Speaker of Nagaland Legislative Assembly
- In office 14 March 2003 – 15 March 2013
- Preceded by: Z. Lohe
- Succeeded by: Chotisüh Sazo

Member of Nagaland Legislative Assembly
- In office 2003–2017
- Preceded by: Asu Keyho
- Succeeded by: Keneizhakho Nakhro
- Constituency: Western Angami

Personal details
- Born: Kiyanilie Peseyie 1 August 1941 Nagaland
- Died: 27 September 2017 (aged 76) Dimapur, Nagaland, India
- Party: Naga People's Front

= Kiyanilie Peseyie =

Indian politician

Kiyanilie Peseyie (1 August 1941 – 27 September 2017) was a politician from Nagaland, India who served as the speaker of the Nagaland Legislative Assembly.

== Early life ==
In the year 1941 Kiyanilie was born to Siecha and Lhourhino Peseyie of Jotsoma village. He completed his school studies in Jotsoma and Dimapur. In 1970 he graduated from Gauhati University. He joined the Government of Nagaland's Department of Excise in 1971. At the age of 62, a few years before mandated retirement, Peseyie retired voluntarily exiting the department as the Additional Commissioner. He then joined electoral politics.

==Political career==
Peseyie won the Western Angami seat (ST) in the 2003 state election as the Naga People's Front candidate. He defeated his nearest rival, Asu Keyho of the Indian National Congress (INC), by a margin of 966 votes against. After the election, he was elected as Speaker of the Legislative Assembly.

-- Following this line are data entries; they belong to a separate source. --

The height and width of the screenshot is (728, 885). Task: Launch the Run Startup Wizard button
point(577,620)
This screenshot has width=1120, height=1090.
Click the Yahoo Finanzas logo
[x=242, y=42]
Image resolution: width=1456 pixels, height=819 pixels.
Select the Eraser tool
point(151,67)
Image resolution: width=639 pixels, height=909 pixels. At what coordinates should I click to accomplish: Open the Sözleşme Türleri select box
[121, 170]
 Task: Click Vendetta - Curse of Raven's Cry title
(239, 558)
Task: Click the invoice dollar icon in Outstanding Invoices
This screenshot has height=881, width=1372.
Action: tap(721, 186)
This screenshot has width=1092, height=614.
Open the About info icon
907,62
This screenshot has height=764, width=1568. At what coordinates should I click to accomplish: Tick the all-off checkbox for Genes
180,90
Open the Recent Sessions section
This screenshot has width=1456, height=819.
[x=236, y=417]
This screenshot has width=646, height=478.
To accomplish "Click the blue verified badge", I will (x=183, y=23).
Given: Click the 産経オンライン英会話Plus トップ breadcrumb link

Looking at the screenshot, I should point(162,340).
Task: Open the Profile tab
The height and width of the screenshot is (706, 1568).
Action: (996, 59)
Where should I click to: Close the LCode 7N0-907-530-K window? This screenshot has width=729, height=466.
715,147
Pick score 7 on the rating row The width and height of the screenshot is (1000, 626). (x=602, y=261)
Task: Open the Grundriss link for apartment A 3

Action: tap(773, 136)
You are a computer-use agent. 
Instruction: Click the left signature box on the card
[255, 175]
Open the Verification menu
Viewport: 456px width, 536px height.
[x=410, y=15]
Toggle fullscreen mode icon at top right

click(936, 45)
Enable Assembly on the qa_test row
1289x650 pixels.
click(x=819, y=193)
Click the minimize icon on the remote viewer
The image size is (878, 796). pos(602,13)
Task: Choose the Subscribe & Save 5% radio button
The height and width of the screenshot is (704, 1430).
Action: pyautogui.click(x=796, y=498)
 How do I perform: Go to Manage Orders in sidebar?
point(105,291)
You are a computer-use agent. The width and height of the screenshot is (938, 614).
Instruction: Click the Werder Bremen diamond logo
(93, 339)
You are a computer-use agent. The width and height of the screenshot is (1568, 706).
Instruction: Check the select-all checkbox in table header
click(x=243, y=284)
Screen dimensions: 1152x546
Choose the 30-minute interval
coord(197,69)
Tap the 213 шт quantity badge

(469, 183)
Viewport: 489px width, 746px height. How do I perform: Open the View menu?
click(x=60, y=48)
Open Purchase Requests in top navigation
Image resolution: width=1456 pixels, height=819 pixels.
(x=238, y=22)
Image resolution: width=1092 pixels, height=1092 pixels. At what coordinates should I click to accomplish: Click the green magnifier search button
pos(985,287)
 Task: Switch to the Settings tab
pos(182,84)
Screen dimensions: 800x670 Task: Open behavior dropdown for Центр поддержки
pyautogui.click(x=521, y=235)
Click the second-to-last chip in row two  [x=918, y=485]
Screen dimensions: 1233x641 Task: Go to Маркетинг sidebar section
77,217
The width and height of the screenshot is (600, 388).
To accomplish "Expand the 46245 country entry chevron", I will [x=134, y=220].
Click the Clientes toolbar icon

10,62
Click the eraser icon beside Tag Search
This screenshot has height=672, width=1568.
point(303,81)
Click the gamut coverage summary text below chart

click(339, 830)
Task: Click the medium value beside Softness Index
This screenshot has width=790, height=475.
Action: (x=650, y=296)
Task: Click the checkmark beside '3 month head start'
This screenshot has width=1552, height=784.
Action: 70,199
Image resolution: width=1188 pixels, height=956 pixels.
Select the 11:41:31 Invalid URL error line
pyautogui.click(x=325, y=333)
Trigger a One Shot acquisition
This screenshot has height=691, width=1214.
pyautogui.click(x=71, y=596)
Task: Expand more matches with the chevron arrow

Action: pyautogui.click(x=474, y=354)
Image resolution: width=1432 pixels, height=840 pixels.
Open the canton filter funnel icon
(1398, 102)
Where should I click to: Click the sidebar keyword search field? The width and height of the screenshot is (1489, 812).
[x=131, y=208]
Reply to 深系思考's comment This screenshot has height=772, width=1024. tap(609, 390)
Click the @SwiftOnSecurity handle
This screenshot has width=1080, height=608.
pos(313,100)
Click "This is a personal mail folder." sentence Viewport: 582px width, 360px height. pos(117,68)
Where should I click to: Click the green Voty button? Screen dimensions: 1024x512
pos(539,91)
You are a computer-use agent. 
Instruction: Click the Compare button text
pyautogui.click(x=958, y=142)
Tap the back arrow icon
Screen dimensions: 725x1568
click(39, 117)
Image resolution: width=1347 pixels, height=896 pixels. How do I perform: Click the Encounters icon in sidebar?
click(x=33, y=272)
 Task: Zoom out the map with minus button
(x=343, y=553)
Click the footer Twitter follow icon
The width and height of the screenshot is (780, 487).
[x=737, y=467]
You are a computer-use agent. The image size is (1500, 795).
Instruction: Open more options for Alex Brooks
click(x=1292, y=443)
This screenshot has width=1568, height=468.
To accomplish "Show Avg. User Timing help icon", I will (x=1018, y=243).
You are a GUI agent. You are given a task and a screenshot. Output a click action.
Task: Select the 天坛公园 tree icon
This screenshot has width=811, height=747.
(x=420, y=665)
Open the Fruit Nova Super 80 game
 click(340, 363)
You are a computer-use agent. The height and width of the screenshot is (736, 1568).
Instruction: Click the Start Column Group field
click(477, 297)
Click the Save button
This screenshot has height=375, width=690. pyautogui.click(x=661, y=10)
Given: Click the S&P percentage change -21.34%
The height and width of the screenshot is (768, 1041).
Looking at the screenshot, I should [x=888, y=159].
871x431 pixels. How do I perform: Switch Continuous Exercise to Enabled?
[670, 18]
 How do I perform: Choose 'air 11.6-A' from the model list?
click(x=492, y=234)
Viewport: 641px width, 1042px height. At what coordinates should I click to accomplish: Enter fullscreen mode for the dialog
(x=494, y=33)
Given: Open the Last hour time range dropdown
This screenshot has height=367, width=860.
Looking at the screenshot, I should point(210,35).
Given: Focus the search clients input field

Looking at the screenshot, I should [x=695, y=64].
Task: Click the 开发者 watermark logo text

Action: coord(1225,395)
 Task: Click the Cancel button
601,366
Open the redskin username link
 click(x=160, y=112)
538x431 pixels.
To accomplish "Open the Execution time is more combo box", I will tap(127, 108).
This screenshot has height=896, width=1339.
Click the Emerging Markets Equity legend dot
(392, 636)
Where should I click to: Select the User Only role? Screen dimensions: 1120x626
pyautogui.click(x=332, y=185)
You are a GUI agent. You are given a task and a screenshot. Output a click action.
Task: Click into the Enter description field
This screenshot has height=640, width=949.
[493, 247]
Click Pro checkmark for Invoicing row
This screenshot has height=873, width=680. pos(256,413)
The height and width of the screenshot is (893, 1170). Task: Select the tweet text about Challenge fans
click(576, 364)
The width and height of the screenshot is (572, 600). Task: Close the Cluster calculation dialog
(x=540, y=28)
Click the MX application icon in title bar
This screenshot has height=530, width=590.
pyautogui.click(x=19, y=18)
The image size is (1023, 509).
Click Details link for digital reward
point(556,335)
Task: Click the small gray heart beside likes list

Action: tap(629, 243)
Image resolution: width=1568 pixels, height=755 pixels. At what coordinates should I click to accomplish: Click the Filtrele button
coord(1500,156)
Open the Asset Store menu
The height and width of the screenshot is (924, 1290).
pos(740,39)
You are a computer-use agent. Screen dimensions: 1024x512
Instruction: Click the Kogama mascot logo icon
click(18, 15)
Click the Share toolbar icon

He retained his constituency in the 2008 election, and was then elected Speaker for a second term.

In 2013 he was made the Minister for Public Health and Engineering after retaining his constituency for a third time. However, in a minor reshuffle he was made the minister for Social Security & Welfare Department and Parliamentary Affairs. He was also appointed as the Chief Whip of the Naga People’s Front. He was the first person from North East India to be appointed as an executive member of the Commonwealth Parliamentary Association.

==Death==
He died on 27 September 2017 around 2.30 A.M. at Zion Hospital Dimapur after a brief illness. On 28 September, he was laid to rest in Jotsoma village with full state honors.